■ Task inputs
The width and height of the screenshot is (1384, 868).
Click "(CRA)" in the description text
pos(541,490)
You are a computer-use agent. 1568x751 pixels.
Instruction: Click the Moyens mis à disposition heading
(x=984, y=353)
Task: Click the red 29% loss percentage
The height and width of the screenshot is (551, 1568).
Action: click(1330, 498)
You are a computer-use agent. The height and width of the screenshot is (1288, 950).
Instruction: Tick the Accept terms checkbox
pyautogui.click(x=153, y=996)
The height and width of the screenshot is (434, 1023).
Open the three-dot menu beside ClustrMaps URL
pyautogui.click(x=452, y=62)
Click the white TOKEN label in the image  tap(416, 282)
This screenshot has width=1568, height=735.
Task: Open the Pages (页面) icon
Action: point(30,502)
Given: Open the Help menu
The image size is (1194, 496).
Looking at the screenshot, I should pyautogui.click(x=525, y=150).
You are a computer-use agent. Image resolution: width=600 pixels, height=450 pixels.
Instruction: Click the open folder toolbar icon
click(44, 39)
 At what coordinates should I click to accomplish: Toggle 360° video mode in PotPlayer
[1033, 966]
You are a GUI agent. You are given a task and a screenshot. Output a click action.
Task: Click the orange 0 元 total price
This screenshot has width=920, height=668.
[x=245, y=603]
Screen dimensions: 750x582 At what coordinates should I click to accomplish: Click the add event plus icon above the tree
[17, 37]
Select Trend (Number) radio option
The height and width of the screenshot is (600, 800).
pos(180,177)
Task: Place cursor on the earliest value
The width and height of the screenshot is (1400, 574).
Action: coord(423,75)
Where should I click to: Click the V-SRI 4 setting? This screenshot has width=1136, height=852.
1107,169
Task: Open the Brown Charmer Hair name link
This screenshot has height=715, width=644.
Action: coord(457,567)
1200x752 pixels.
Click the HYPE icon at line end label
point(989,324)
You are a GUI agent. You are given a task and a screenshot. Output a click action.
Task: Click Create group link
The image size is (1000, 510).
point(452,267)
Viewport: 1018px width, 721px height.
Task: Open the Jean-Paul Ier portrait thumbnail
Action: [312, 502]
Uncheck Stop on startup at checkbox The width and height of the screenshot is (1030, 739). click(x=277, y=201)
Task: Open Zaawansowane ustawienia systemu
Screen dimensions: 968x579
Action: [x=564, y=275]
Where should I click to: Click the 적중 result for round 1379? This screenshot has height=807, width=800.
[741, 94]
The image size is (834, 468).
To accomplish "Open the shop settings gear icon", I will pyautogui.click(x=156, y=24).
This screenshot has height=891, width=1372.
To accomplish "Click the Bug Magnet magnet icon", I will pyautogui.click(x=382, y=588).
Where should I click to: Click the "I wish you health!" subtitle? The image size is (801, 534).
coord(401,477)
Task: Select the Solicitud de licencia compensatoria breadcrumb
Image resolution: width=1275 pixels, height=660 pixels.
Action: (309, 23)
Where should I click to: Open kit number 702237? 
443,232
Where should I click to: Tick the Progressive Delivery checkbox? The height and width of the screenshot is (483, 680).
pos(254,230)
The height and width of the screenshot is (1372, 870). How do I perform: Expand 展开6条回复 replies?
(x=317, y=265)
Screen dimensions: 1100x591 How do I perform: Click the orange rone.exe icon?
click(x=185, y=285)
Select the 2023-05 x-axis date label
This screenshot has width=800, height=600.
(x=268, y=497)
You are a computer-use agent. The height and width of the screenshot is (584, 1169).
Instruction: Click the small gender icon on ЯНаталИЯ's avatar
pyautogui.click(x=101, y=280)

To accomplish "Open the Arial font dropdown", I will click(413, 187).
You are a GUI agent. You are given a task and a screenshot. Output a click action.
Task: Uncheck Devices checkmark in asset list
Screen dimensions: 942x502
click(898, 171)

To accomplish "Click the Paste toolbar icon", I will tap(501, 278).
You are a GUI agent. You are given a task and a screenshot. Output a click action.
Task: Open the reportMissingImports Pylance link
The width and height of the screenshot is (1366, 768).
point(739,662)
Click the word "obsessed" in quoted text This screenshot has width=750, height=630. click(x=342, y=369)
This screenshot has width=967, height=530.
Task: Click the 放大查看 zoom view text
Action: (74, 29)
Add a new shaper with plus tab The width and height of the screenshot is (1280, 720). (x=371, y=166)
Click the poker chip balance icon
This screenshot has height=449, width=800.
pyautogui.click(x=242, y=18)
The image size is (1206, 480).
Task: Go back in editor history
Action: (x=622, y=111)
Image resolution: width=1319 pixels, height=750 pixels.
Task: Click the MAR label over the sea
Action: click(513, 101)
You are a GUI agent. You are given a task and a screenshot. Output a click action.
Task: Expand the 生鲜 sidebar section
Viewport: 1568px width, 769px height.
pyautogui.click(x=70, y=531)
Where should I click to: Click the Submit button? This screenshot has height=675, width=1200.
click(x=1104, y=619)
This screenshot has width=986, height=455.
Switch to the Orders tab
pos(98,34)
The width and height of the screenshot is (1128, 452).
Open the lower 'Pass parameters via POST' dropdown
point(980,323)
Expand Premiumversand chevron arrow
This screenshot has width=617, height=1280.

■ What to produce
Once you have read the records above, set each one down again exactly.

■ Finished task
The width and height of the screenshot is (1384, 868).
Click "(CRA)" in the description text
pos(541,490)
You are a computer-use agent. 1568x751 pixels.
Instruction: Click the Moyens mis à disposition heading
(x=984, y=353)
Task: Click the red 29% loss percentage
The height and width of the screenshot is (551, 1568).
Action: click(1330, 498)
You are a computer-use agent. The height and width of the screenshot is (1288, 950).
Instruction: Tick the Accept terms checkbox
pyautogui.click(x=153, y=996)
The height and width of the screenshot is (434, 1023).
Open the three-dot menu beside ClustrMaps URL
pyautogui.click(x=452, y=62)
Click the white TOKEN label in the image  tap(416, 282)
This screenshot has width=1568, height=735.
Task: Open the Pages (页面) icon
Action: point(30,502)
Given: Open the Help menu
The image size is (1194, 496).
Looking at the screenshot, I should pyautogui.click(x=525, y=150).
You are a computer-use agent. Image resolution: width=600 pixels, height=450 pixels.
Instruction: Click the open folder toolbar icon
click(44, 39)
 At what coordinates should I click to accomplish: Toggle 360° video mode in PotPlayer
[1033, 966]
You are a GUI agent. You are given a task and a screenshot. Output a click action.
Task: Click the orange 0 元 total price
This screenshot has width=920, height=668.
[x=245, y=603]
Screen dimensions: 750x582 At what coordinates should I click to accomplish: Click the add event plus icon above the tree
[17, 37]
Select Trend (Number) radio option
The height and width of the screenshot is (600, 800).
pos(180,177)
Task: Place cursor on the earliest value
The width and height of the screenshot is (1400, 574).
Action: coord(423,75)
Where should I click to: Click the V-SRI 4 setting? This screenshot has width=1136, height=852.
1107,169
Task: Open the Brown Charmer Hair name link
This screenshot has height=715, width=644.
Action: coord(457,567)
1200x752 pixels.
Click the HYPE icon at line end label
point(989,324)
You are a GUI agent. You are given a task and a screenshot. Output a click action.
Task: Click Create group link
The image size is (1000, 510).
point(452,267)
Viewport: 1018px width, 721px height.
Task: Open the Jean-Paul Ier portrait thumbnail
Action: [312, 502]
Uncheck Stop on startup at checkbox The width and height of the screenshot is (1030, 739). click(x=277, y=201)
Task: Open Zaawansowane ustawienia systemu
Screen dimensions: 968x579
Action: [x=564, y=275]
Where should I click to: Click the 적중 result for round 1379? This screenshot has height=807, width=800.
[741, 94]
The image size is (834, 468).
To accomplish "Open the shop settings gear icon", I will pyautogui.click(x=156, y=24).
This screenshot has height=891, width=1372.
To accomplish "Click the Bug Magnet magnet icon", I will pyautogui.click(x=382, y=588).
Where should I click to: Click the "I wish you health!" subtitle? The image size is (801, 534).
coord(401,477)
Task: Select the Solicitud de licencia compensatoria breadcrumb
Image resolution: width=1275 pixels, height=660 pixels.
Action: (309, 23)
Where should I click to: Open kit number 702237? 
443,232
Where should I click to: Tick the Progressive Delivery checkbox? The height and width of the screenshot is (483, 680).
pos(254,230)
The height and width of the screenshot is (1372, 870). How do I perform: Expand 展开6条回复 replies?
(x=317, y=265)
Screen dimensions: 1100x591 How do I perform: Click the orange rone.exe icon?
click(x=185, y=285)
Select the 2023-05 x-axis date label
This screenshot has width=800, height=600.
(x=268, y=497)
You are a computer-use agent. The height and width of the screenshot is (584, 1169).
Instruction: Click the small gender icon on ЯНаталИЯ's avatar
pyautogui.click(x=101, y=280)

To accomplish "Open the Arial font dropdown", I will click(413, 187).
You are a GUI agent. You are given a task and a screenshot. Output a click action.
Task: Uncheck Devices checkmark in asset list
Screen dimensions: 942x502
click(898, 171)

To accomplish "Click the Paste toolbar icon", I will tap(501, 278).
You are a GUI agent. You are given a task and a screenshot. Output a click action.
Task: Open the reportMissingImports Pylance link
The width and height of the screenshot is (1366, 768).
point(739,662)
Click the word "obsessed" in quoted text This screenshot has width=750, height=630. click(x=342, y=369)
This screenshot has width=967, height=530.
Task: Click the 放大查看 zoom view text
Action: (74, 29)
Add a new shaper with plus tab The width and height of the screenshot is (1280, 720). (x=371, y=166)
Click the poker chip balance icon
This screenshot has height=449, width=800.
pyautogui.click(x=242, y=18)
The image size is (1206, 480).
Task: Go back in editor history
Action: (x=622, y=111)
Image resolution: width=1319 pixels, height=750 pixels.
Task: Click the MAR label over the sea
Action: click(513, 101)
You are a GUI agent. You are given a task and a screenshot. Output a click action.
Task: Expand the 生鲜 sidebar section
Viewport: 1568px width, 769px height.
pyautogui.click(x=70, y=531)
Where should I click to: Click the Submit button? This screenshot has height=675, width=1200.
click(x=1104, y=619)
This screenshot has width=986, height=455.
Switch to the Orders tab
pos(98,34)
The width and height of the screenshot is (1128, 452).
Open the lower 'Pass parameters via POST' dropdown
point(980,323)
Expand Premiumversand chevron arrow
This screenshot has width=617, height=1280.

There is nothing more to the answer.